How to save the last spoken command to an audio file and access it?

fenyce_m · June 22, 2020, 10:20pm

Hello,

I would like to be able to save a recorded version of a spoken command to a file and be able to access it. I noticed I can play the last spoken command by clicking the play button in the web interface

Is there a way of saving that to a file and access it? Is Rhasspy saving that already anywhere? I don’t mind changing a script somewhere but I cannot find where the audio is acquired in the first place.
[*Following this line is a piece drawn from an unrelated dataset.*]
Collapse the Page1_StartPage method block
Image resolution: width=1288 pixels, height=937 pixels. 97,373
I am using Rhasspy 2.5.0 on a Raspberry PI 4 with the latest Raspi OS lite and I am triggering the recognition remotely using the HTTP API api/start-recording and api/stop-recording

Any help would be greatly appreciated!

DanielW · June 23, 2020, 6:08pm

When you look at https://github.com/rhasspy/rhasspy-server-hermes/blob/master/rhasspyserver_hermes/main.py

You can see in line 1527 that it plays the last captured audio from memory. You could change that script and add a new endpoint to download the audio file.
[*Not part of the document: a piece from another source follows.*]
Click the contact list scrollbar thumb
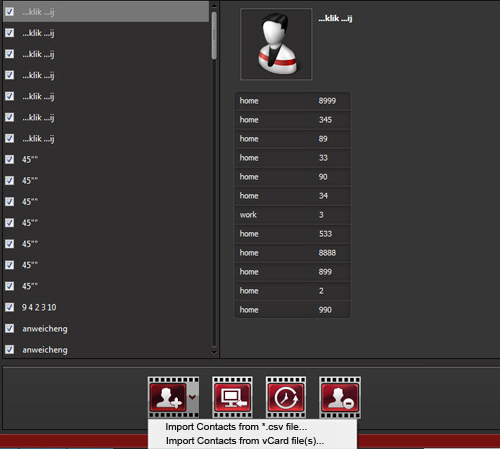The width and height of the screenshot is (500, 449). pos(214,36)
But I think you can also get the audio through MQTT (not sure).

synesthesiam · June 23, 2020, 8:58pm

I’ll be extending the /api/play-recording endpoint to handle this soon. Right now, you POST to it to get the last recorded command to play. With the next version, a GET will pull the WAV data.

Another option, as @DanielW suggested, would be to listen for the rhasspy/asr/<siteId>/<sessionId>/audioCaptured MQTT message.

fenyce_m · June 23, 2020, 10:46pm

@DanielW thank you so much for the pointer, that’s the section of the code I was looking for.

@synesthesiam that sounds great! It would be exatcly what I need! Right before you posted I was thinking of doing something along these lines (please forgive my terrible coding skills):

@app.route("/api/save-recording", methods=["GET"])
# here we want to get the value of filename (i.e. ?filename=_MyFileName.wav)
async def api_save_recording():
    assert core is not None
    _filename = str(request.args.get("filename"))

    if core.last_audio_captured:
        wav_bytes = core.last_audio_captured.wav_bytes
        _LOGGER.debug("Saving audio file, size: %s byte(s)", len(wav_bytes))
        await buffer_to_wav_file(os.path.join(/home/pi,_filename),wav_bytes)

    return "OK"

with adding something like this to utils.py

def buffer_to_wav_file(filename,wav_buffer):
        wf = wave.open(filename, mode="wb")
        wf.setframerate(16000)
        wf.setsampwidth(2)
        wf.setnchannels(1)
        wf.writeframes(wav_buffer)
        wf.close()

Possibly not the most elegant solution… but do you think it could work?